No sirve más que para tirarla fuera y que la pise la gente.
Vosotros sois la luz del mundo. No se puede ocultar una ciudad puesta en lo alto de un monte.
Tampoco se enciende una lámpara para meterla debajo del celemín, sino para ponerla en el candelero y que alumbre a todos los de casa.
Brille así vuestra luz ante los hombres, para que vean vuestras buenas obras y den gloria a vuestro Padre que está en los cielos».
José Antonio Pagola
Los seres humanos tendemos a aparecer ante los demás como
más inteligentes, más buenos, más nobles de lo que realmente somos. Nos pasamos
la vida tratando de aparentar ante los demás y ante nosotros mismos una
perfección que no poseemos.
Los psicólogos dicen que esta tendencia se debe, sobre todo,
al deseo de afirmarnos ante nosotros mismos y ante los otros, para defendernos
así de su posible superioridad.
Nos falta la verdad de «las buenas obras», y llenamos
nuestra vida de palabrería y de toda clase de disquisiciones. No somos capaces
de dar al hijo un ejemplo de vida digna, y nos pasamos los días exigiéndole lo
que nosotros no vivimos.
No somos coherentes con nuestra fe cristiana, y tratamos de
justificarnos criticando a quienes han abandonado la práctica religiosa. No
somos testigos del evangelio, y nos dedicamos a predicarlo a otros.
Tal vez hayamos de comenzar por reconocer pacientemente
nuestras incoherencias, para presentar a los demás solo la verdad de nuestra
vida. Si tenemos el coraje de aceptar nuestra mediocridad, nos abriremos más
fácilmente a la acción de ese Dios que puede transformar todavía nuestra vida.
Jesús habla del peligro de que «la sal se vuelva sosa». San
Juan de la Cruz lo dice de otra manera: «Dios os libre que se comience a
envanecer la sal, que, aunque más parezca que hace algo por fuera, en sustancia
no será nada, cuando está cierto que las buenas obras no se pueden hacer sino
en virtud de Dios».
Para ser «sal de la tierra», lo importante no es el
activismo, la agitación, el protagonismo superficial, sino «las buenas obras»
que nacen del amor y de la acción del Espíritu en nosotros.
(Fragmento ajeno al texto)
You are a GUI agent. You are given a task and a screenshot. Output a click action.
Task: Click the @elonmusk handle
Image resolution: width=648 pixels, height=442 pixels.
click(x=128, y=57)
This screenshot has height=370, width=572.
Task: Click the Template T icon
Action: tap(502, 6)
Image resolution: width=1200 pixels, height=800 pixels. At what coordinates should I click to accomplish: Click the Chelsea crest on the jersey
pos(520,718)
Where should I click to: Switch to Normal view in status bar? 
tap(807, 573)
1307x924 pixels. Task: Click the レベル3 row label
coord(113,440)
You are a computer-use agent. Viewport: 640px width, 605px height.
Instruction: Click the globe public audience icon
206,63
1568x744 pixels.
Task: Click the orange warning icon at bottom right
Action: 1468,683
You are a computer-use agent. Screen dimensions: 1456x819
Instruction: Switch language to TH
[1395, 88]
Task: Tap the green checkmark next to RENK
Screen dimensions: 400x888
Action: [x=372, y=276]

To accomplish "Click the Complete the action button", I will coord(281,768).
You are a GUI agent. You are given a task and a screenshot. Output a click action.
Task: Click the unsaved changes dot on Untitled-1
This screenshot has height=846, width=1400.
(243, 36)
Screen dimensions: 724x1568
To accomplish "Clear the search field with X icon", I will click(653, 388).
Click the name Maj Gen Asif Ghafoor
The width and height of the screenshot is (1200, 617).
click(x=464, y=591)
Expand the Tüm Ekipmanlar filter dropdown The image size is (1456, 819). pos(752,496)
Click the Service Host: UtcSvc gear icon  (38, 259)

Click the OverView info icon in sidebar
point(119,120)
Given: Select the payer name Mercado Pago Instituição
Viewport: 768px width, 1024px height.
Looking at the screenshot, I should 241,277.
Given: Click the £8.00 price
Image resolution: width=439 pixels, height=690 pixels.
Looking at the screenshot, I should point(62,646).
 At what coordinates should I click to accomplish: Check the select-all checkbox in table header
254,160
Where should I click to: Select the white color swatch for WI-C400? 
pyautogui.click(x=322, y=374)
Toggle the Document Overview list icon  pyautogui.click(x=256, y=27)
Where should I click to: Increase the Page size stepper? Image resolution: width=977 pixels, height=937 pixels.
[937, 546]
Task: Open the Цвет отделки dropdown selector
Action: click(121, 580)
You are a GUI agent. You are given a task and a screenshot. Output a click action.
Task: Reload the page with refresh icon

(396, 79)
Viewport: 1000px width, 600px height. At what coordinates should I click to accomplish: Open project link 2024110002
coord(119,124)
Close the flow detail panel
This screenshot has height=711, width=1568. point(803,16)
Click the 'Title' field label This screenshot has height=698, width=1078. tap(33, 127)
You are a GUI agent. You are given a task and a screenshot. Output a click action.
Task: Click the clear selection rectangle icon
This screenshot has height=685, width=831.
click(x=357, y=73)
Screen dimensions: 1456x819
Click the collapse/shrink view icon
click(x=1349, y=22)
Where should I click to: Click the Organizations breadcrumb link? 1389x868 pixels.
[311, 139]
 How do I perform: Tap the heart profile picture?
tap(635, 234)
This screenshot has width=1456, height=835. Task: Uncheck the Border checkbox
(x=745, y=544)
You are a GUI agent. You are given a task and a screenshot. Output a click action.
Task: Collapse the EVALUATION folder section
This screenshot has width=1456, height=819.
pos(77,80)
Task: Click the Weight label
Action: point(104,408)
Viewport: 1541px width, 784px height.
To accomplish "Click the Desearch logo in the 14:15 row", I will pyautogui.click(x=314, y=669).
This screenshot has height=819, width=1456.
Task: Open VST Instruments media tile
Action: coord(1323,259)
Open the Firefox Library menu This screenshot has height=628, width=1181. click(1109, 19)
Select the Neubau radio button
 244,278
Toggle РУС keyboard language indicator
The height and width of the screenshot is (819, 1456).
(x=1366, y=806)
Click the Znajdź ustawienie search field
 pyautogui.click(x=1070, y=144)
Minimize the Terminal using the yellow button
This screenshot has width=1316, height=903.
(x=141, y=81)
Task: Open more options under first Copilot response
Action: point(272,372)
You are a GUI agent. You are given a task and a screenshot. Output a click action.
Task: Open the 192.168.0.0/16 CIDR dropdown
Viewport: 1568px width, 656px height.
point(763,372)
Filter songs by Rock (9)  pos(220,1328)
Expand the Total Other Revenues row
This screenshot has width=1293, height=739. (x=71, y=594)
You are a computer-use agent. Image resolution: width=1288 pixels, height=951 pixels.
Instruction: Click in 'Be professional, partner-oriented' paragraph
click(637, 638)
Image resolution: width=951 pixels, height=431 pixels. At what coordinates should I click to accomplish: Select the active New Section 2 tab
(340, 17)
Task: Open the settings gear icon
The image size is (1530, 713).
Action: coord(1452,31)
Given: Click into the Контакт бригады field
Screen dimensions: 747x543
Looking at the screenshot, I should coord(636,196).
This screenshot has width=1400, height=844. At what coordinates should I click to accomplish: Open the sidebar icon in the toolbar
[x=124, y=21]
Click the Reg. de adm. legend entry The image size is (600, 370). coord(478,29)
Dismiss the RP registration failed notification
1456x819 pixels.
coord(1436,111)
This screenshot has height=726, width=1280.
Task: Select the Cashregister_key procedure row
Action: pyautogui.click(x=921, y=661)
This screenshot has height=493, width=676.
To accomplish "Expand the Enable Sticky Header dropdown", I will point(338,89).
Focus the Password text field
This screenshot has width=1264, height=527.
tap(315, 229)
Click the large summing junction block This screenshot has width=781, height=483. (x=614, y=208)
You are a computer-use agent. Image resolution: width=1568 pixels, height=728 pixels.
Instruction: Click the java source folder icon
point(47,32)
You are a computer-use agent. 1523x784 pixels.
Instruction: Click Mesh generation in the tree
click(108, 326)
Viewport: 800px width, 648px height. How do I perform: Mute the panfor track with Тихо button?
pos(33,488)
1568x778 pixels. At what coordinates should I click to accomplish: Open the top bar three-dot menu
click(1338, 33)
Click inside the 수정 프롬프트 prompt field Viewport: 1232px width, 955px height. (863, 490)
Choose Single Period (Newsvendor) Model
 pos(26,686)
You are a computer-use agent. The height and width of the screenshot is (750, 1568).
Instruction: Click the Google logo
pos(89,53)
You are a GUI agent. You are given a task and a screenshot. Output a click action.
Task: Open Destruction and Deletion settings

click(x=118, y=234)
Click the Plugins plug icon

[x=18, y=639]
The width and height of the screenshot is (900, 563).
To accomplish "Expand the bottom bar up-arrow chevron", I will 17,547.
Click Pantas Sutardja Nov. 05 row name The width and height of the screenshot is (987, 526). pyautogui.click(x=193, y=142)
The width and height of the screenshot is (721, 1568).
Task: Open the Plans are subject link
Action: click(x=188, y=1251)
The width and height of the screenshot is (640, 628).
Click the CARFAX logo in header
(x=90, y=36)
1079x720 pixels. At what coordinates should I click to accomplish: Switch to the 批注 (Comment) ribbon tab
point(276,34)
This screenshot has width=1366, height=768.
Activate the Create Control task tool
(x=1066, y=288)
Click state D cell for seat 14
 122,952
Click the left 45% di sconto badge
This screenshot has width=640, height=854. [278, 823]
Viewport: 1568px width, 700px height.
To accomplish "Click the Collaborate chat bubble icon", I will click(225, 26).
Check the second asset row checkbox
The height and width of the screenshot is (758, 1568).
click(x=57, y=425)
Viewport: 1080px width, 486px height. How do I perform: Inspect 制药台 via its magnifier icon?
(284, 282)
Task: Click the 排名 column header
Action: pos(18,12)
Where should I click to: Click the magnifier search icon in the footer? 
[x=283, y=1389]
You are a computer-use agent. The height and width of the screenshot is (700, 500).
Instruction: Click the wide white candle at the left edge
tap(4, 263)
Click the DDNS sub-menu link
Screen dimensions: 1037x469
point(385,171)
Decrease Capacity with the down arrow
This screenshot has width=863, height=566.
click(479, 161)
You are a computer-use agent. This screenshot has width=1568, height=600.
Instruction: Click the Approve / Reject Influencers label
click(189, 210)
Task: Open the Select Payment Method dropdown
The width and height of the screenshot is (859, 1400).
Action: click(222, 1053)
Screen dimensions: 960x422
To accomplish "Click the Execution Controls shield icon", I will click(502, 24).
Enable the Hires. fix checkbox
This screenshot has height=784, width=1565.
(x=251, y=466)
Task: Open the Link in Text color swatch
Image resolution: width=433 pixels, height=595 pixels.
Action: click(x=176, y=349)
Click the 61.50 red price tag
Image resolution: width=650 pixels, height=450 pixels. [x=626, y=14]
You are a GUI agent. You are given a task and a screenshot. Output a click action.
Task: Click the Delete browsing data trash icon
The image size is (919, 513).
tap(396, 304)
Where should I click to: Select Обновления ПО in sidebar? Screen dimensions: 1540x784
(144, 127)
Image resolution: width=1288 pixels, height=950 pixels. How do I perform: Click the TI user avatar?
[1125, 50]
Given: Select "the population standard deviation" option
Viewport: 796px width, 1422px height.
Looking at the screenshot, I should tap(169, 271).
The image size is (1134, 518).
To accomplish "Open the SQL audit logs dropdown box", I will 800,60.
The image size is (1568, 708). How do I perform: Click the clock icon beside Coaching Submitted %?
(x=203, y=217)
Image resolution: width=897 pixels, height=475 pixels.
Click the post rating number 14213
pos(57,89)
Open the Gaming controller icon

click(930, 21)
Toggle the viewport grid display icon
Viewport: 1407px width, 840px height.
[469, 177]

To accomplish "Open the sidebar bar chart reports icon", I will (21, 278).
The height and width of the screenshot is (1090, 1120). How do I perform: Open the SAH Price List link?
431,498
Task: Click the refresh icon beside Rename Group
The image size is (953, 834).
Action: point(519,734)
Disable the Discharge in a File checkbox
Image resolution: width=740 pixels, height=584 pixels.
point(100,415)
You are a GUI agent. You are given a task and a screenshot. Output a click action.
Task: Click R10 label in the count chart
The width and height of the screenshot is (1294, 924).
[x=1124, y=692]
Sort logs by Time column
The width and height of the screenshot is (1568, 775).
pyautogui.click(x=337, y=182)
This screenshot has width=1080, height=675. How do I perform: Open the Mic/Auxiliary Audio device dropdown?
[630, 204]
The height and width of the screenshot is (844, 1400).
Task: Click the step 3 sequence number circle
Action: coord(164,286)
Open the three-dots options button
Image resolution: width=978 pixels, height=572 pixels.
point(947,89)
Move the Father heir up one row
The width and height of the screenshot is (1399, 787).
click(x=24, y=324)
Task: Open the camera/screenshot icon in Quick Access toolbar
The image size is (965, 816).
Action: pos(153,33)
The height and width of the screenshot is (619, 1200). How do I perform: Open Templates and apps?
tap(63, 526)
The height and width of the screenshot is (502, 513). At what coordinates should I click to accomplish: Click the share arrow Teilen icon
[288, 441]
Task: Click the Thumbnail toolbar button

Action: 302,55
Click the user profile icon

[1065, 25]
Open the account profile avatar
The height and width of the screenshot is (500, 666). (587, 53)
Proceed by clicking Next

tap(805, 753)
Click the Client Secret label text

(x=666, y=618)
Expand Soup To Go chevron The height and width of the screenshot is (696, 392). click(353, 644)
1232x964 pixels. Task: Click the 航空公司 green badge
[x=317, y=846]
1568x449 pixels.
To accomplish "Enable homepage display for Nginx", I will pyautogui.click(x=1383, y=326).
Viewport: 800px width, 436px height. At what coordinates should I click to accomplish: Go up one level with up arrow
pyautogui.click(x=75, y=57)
Con qué atención deberíamos escuchar hoy en la Iglesia estas
palabras del mismo Juan de la Cruz: «Adviertan, pues, aquí los que son muy
activos y piensan ceñir el mundo con sus predicaciones y obras exteriores, que
mucho más provecho harían a la Iglesia y mucho más agradarían a Dios... si
gastasen siquiera la mitad de ese tiempo en estarse con Dios en oración».
De lo contrario, según el místico doctor, «todo es
martillear y hacer poco más que nada, y a veces nada, y aún a veces daño». En
medio de tanta actividad y agitación, ¿dónde están nuestras «buenas obras»?
Jesús decía a sus discípulos: «Alumbre vuestra luz a los hombres para que vean
vuestras buenas obras y den gloria al Padre».